More people need to be thinking is way.

Shit.

More research companies should be thinking his way.

Unfortunately not only do most people & companies disagree with me about the lack of value of brainstorming <and using that investment on research> but most senior people in business these days do not agree with ‘directional research.’ These business people do not want to be informed … they want decisions made <with research> for them … and then they use the research as ‘one lane highways to drive the company down.’

<note: as an example of how businesses misuse research – for advertising creative – you can see this:  http://brucemctague.com/testing-creative-how-it-sharpens-and-how-it-dulls-the-idea >

That is old school thinking.

Well. It is just old thinking.

I am no research expert, but I know I don’t want to be dumb in bringing a business to market and I know I don’t want to be oblivious to thoughts & ideas that would make the business more likely to be successful initially. But I also know that being 80% close-to-being-right and in business making money <and adapting> is better than being 99% sure and being late to being in business <and being less likely to adapt because … well … shit … we are 99% sure aren’t we ?!?>.
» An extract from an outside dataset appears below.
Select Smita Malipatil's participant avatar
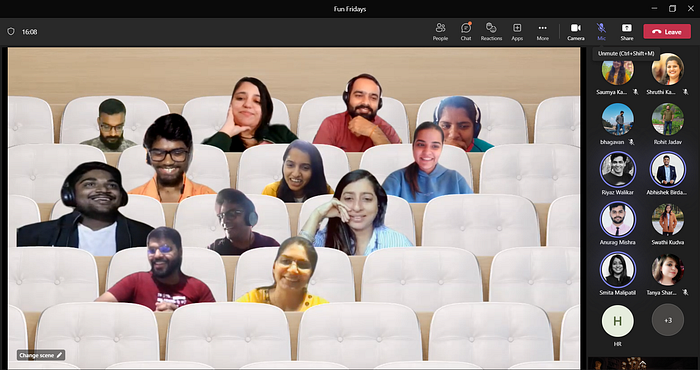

Old school research thinking makes you late to market and encourages less flexible thinking and less adaptable behavior. You just get stuck in the old slow business people lane always getting passed by faster thinkers and adapters <shifters>.

Last two thoughts.

First. Don’t waste your money <or time> on brainstorming.

Second. If you are going to invest in research look for the adaptable directional research ROI.

I will end where I began … ‘the measure of greatness in a scientific idea is the extent to which it stimulates thought and opens up new lines of research.”

 

Great research not only informs <and does not make decisions> but it stimulates thought and inevitably opens up new lines of questions. Research can make sure you get some good basics right but it can also help you course correct and it can always make you think.